Mental health issues have become America’s phantom epidemic


The mental health crisis in the United States began long before the coronavirus pandemic, but a year and a half of loss, stress, isolation and disruption of treatment has only increased the number of Americans in the struggling with their mental health.

Why is this important: As demand increases well beyond pre-pandemic levels, the system faces exhausted providers and staff shortages, and even more people who need care are not receiving it.

The big picture: Mental health care was already inequitable and insufficient before the pandemic.

  • But the number of people reporting symptoms of anxiety or depression has skyrocketed during the pandemic and has remained high.
  • Substance use has also increased, and an alarming number of children and adolescents are coming to emergency rooms seeking mental or behavioral health treatment.
  • “The pandemic has created an extraordinary sense of loss in the lives of many people, and it has created abrupt change with great uncertainty as to when that change will end. And it has really turned the lives of many people upside down,” said surgeon general Vivek Murthy in an interview.

Driving the news: A group of children’s healthcare organizations this month declared a national emergency in children’s mental health.

Inventory: Not everyone will bounce back once the stress of the pandemic has passed.

  • “The pandemic has been a source of trauma for many people, and when you think about it in that context, the effects of the trauma take time to resolve,” Murthy said. “And they don’t always resolve on their own – they don’t always resolve by removing the source of the trauma.”
  • “As things start to get back to normal, all of the trauma they’ve been through begins to surface in their lives, and they have to deal with it,” he added. “That’s why I think now is the right time for our country to have a conversation about mental health.”

What we are looking at: Many people with anxiety or depression will do well if they learn effective coping skills or access treatment.

  • But public experts fear that if left unchecked, some people’s mental health issues will only get worse.
  • “All mental illnesses tend to make people more vulnerable to addiction, in part because people find that many of these drugs and substances that can be addictive are helpful in treating the mental health problems they have.” , said Marcus Plescia, chief medical officer. Officer of the Association of State and Territory Health Agents.
  • And not everyone has the same access to care. In fact, some of the same people hardest hit by the stress of the pandemic – such as low-income families or people of color – may be most at risk of not receiving the mental health treatment they need.

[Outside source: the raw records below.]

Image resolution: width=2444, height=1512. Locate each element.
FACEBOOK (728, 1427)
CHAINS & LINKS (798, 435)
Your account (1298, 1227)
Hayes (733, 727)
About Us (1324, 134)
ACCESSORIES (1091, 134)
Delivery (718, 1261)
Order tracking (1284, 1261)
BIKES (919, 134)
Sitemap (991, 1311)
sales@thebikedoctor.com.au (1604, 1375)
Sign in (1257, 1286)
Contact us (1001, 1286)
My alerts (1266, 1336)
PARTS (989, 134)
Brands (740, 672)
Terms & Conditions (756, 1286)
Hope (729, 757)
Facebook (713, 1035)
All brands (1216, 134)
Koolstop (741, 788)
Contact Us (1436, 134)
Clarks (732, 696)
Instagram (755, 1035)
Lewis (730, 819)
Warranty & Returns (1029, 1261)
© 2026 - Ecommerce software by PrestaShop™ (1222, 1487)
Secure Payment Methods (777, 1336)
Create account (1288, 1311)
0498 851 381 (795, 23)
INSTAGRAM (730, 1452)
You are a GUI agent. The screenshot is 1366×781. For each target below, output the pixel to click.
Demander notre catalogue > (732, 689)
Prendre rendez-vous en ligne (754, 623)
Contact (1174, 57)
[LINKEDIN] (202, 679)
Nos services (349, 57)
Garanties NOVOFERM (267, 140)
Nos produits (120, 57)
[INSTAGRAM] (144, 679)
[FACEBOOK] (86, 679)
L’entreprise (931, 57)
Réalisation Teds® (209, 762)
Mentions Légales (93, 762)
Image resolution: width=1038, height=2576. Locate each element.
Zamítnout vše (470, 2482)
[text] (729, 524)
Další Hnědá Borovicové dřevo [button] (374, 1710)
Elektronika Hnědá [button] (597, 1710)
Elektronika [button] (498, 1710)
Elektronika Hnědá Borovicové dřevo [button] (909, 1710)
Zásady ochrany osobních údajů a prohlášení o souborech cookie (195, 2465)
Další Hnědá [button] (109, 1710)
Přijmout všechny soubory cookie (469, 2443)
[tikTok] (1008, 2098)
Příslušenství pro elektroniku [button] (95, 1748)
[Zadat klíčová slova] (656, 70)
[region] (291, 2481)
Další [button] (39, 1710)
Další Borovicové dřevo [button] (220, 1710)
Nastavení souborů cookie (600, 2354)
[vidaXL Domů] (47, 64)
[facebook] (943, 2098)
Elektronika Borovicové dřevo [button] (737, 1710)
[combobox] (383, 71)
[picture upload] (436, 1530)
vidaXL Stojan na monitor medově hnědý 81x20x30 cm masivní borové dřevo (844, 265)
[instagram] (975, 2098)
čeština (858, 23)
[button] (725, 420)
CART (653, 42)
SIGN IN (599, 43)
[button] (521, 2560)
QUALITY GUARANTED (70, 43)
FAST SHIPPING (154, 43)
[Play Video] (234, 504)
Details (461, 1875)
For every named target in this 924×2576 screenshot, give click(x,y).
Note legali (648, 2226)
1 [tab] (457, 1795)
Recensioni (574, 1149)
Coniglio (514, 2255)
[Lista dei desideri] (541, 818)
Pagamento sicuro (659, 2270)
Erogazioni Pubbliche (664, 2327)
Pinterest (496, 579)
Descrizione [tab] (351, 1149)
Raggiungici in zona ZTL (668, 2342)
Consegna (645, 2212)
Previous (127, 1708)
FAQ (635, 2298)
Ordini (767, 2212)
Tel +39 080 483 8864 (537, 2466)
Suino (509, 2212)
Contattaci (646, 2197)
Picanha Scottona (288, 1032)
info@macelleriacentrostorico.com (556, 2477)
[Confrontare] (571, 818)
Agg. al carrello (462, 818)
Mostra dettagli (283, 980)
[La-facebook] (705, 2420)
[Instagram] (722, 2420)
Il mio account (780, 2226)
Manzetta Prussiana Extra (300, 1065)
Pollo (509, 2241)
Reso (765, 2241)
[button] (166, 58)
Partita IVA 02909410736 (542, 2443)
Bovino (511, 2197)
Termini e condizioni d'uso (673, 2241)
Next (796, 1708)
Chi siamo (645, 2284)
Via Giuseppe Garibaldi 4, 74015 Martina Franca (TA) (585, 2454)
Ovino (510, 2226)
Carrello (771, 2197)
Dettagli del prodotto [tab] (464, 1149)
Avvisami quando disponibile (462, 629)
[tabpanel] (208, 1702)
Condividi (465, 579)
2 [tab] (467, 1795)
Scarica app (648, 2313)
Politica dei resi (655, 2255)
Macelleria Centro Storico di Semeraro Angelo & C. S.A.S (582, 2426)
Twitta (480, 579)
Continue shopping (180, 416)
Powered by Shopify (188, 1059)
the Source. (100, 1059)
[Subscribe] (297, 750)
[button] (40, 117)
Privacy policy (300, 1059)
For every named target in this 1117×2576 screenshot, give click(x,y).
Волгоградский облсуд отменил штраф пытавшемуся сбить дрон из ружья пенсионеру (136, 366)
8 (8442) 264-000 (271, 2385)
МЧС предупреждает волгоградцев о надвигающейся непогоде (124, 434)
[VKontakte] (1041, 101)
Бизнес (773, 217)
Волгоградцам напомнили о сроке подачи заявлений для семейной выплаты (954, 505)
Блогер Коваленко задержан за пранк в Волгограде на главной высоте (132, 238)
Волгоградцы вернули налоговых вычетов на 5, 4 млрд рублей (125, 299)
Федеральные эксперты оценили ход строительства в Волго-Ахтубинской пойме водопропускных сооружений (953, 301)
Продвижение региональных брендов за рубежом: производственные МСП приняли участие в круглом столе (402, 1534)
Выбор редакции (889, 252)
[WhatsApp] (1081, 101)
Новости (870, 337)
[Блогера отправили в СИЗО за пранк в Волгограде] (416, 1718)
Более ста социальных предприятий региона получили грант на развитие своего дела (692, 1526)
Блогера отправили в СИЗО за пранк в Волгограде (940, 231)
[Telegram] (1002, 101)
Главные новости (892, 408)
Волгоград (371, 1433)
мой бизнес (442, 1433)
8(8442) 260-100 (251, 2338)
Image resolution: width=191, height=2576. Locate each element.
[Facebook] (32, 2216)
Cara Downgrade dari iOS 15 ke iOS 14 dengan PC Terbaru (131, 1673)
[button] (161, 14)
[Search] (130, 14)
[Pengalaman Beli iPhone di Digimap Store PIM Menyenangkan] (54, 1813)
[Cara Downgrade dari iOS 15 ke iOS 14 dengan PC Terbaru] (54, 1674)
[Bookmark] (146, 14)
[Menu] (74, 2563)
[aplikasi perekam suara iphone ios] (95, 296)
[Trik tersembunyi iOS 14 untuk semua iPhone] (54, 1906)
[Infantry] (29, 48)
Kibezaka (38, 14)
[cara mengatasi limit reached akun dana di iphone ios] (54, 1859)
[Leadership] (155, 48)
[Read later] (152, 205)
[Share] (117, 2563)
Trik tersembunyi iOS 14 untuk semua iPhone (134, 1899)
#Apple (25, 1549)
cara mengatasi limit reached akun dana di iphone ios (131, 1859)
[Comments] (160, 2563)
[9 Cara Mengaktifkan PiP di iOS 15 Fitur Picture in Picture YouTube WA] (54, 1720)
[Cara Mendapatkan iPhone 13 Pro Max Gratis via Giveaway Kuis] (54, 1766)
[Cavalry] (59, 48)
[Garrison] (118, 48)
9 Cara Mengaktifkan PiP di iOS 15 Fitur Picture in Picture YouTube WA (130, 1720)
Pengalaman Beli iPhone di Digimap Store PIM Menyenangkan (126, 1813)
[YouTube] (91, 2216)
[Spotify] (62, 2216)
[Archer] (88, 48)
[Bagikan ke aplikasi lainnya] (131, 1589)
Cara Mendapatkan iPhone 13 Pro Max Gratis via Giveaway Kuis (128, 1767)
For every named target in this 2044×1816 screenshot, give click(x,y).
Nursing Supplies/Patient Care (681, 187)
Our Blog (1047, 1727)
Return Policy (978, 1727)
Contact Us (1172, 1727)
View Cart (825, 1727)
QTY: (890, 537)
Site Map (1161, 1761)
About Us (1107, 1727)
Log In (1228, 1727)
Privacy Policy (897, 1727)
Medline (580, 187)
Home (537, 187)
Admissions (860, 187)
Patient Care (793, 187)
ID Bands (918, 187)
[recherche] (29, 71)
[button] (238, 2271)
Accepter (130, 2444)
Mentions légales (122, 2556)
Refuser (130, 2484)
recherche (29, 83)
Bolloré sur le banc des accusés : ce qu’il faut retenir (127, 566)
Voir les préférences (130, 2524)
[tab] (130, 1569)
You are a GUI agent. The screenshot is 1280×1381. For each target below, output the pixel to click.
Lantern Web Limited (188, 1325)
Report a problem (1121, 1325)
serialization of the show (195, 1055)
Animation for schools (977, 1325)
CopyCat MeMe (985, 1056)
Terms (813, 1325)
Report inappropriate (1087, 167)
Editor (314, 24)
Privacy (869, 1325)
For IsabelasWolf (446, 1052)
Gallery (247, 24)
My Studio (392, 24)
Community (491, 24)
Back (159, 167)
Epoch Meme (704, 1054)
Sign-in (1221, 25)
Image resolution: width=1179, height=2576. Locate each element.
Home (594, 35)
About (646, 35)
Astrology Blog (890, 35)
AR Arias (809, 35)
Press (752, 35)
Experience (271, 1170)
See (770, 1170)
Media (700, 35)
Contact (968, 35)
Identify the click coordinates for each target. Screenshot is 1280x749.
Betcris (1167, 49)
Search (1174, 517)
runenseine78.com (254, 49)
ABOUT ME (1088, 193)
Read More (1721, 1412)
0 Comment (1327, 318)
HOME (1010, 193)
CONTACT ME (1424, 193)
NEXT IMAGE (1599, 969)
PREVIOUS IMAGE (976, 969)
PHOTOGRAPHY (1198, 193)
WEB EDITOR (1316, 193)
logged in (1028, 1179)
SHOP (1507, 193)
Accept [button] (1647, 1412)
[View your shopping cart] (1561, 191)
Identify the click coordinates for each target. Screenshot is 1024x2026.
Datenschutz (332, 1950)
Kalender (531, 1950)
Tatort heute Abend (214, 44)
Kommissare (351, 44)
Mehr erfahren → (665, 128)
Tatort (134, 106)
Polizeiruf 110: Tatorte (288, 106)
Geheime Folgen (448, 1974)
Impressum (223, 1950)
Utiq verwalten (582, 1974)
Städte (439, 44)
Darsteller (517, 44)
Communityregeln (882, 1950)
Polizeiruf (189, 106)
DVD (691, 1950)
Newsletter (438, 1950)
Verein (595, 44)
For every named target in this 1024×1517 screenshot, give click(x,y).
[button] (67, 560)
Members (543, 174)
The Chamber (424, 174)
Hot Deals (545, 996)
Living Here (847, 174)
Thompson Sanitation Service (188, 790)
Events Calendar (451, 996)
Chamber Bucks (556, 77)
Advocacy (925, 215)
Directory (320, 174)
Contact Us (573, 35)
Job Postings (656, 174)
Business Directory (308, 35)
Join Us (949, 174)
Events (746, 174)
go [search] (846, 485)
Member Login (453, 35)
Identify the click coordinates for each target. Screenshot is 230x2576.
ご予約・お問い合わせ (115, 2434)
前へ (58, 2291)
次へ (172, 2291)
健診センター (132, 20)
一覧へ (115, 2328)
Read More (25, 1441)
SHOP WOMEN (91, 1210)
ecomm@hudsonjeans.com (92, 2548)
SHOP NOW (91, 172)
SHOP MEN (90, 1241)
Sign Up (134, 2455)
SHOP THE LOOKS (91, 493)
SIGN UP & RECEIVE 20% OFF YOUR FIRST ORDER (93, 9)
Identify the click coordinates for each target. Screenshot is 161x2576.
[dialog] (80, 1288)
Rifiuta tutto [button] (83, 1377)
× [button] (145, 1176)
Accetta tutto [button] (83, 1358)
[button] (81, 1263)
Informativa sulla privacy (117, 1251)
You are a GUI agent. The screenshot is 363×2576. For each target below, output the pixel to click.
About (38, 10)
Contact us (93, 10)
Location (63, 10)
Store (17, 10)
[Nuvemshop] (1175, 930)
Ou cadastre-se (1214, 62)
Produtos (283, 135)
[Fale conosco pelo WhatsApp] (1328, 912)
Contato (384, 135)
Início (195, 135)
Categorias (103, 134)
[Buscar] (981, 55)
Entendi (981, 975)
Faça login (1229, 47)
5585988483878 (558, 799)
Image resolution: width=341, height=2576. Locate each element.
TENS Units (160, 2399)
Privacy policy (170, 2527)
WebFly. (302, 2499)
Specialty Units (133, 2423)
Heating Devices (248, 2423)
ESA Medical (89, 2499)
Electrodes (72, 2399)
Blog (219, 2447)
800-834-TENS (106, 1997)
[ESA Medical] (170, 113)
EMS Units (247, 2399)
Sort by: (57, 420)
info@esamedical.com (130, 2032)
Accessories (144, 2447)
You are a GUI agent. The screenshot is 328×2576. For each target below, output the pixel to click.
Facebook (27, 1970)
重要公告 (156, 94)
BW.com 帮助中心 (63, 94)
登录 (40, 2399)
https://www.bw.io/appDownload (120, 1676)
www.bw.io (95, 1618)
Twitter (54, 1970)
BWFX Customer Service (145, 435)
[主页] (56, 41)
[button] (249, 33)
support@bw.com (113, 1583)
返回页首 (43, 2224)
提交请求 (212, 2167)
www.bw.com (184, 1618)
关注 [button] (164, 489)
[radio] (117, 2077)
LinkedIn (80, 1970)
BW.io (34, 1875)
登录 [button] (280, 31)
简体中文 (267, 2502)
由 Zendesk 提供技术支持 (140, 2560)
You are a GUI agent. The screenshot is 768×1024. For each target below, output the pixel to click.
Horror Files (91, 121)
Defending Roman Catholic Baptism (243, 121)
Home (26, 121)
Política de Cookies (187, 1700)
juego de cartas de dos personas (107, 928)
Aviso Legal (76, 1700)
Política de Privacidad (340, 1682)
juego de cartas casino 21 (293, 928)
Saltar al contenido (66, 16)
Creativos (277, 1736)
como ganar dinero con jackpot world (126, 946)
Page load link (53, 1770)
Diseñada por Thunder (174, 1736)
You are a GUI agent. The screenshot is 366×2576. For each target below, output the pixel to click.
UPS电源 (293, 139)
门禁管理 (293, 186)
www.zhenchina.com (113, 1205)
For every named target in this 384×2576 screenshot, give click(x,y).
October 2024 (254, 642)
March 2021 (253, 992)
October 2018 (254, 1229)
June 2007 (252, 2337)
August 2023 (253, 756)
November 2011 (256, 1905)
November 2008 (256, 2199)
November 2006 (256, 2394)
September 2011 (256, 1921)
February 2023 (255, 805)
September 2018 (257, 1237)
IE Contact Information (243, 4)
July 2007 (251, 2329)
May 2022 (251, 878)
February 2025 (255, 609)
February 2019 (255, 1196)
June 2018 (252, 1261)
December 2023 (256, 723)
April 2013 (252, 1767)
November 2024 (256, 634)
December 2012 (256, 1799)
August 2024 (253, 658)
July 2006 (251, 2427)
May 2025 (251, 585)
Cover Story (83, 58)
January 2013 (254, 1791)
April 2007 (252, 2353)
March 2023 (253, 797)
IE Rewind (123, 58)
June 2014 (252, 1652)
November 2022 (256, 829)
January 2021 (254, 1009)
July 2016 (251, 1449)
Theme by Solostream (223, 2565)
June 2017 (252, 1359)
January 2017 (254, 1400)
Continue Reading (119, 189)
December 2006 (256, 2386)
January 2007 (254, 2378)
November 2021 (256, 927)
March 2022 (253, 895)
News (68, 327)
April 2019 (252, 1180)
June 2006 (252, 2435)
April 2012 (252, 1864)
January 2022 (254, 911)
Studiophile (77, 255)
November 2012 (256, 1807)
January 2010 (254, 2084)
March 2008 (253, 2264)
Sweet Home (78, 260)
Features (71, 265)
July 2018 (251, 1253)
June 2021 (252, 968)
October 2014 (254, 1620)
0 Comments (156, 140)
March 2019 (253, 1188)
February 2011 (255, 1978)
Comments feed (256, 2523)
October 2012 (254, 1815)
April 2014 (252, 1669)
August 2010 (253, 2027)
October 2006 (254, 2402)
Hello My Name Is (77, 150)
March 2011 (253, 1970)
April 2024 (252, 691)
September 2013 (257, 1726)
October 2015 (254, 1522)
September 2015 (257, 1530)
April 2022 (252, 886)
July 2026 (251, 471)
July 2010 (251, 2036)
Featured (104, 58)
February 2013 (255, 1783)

The bottom line: We may be coming out of the worst part of the coronavirus pandemic, but we are just beginning to tackle the mental health epidemic that follows.

  • We now have an opportunity to do better than just revert to the situation in 2019, said Murthy.
  • “If we just go back to how we were before the pandemic, we will have lost a powerful and important lesson from this pandemic, which is [that] we need to invest in our mental well-being.